── Dataset records
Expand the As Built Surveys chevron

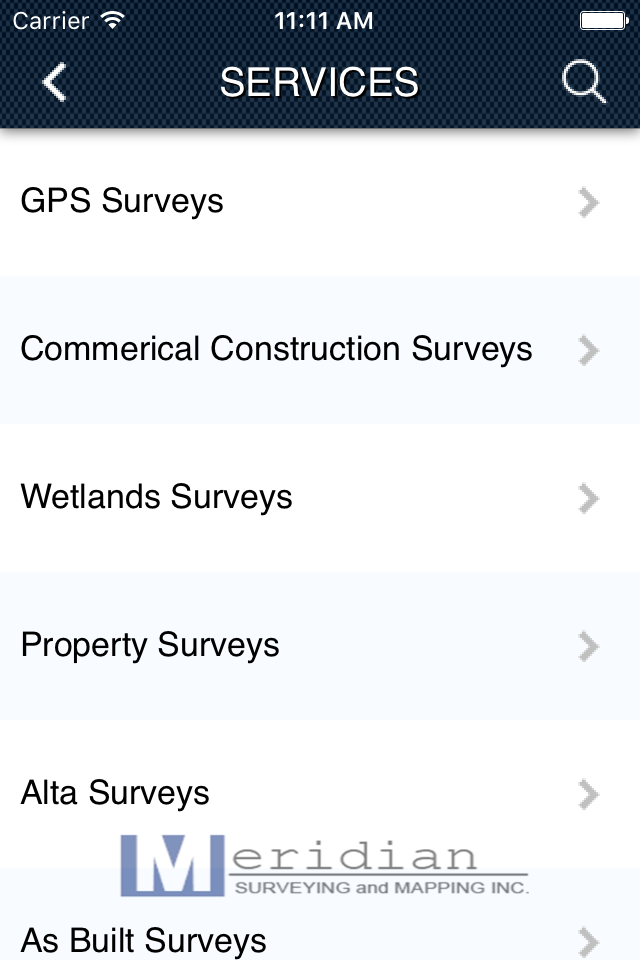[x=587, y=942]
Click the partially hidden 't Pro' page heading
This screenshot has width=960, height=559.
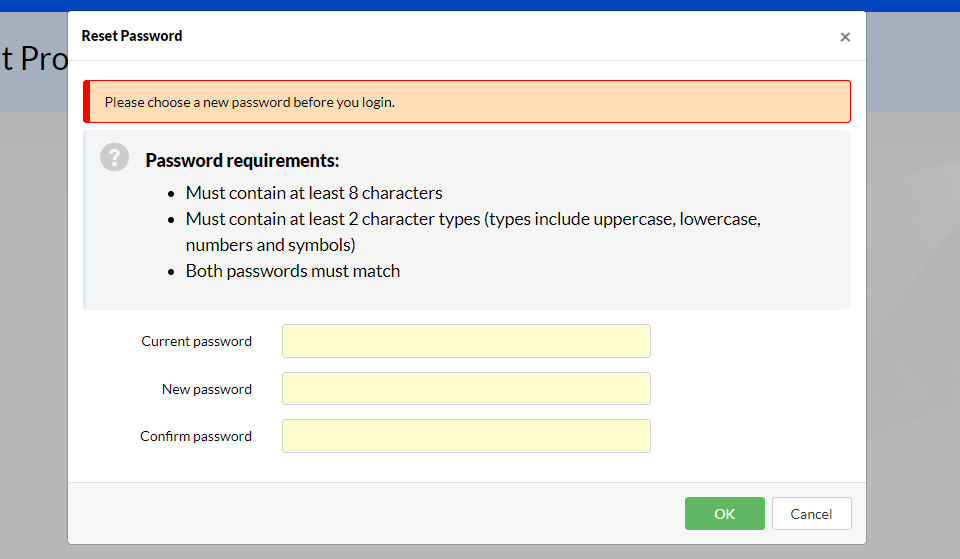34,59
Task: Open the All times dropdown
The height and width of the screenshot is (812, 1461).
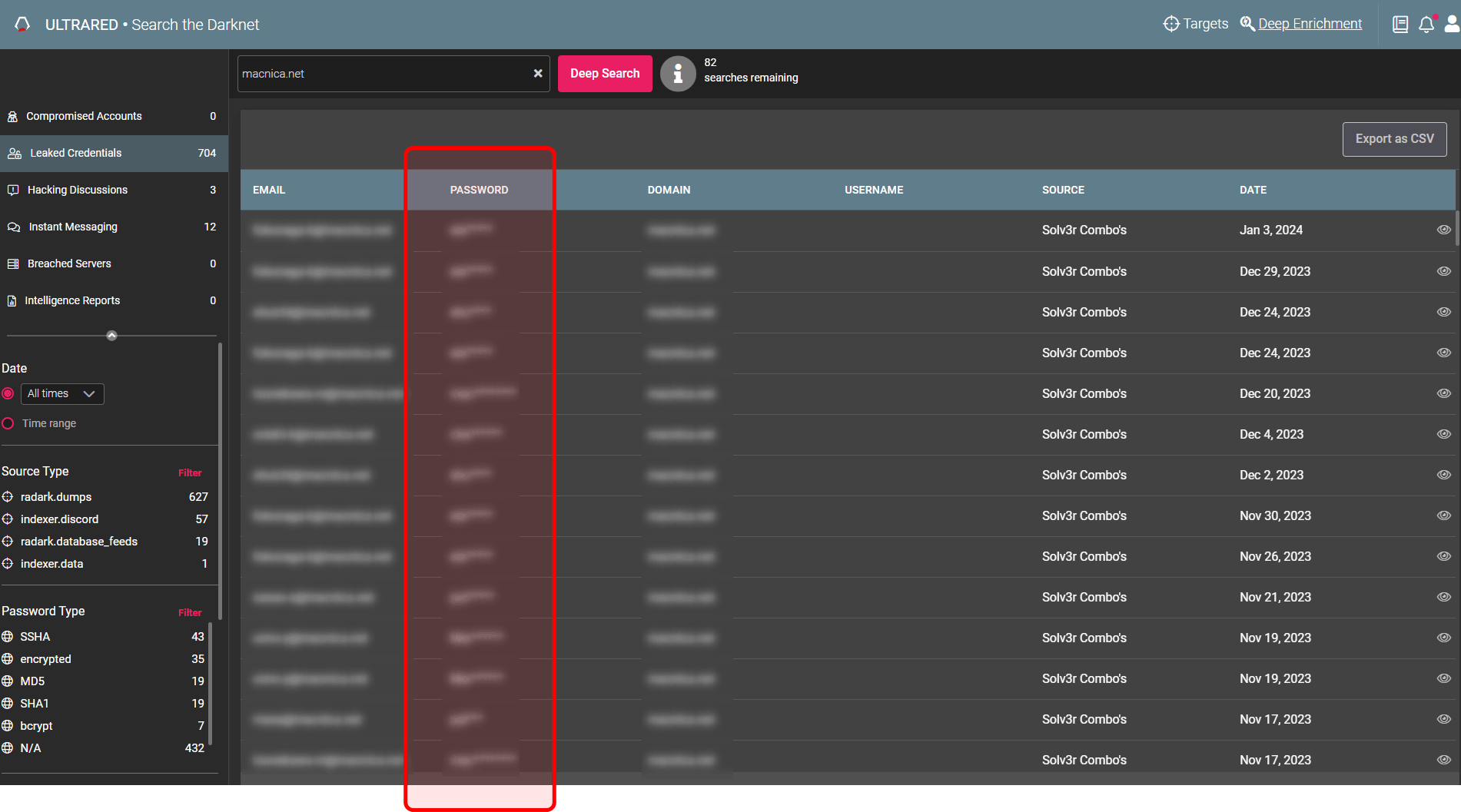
────
(Task item): All of the material must be given again exactly, though no picture may appear in the copy.

(Exercise solution):
Expand the As Built Surveys chevron

[x=587, y=942]
Click the partially hidden 't Pro' page heading
This screenshot has width=960, height=559.
34,59
Task: Open the All times dropdown
The height and width of the screenshot is (812, 1461).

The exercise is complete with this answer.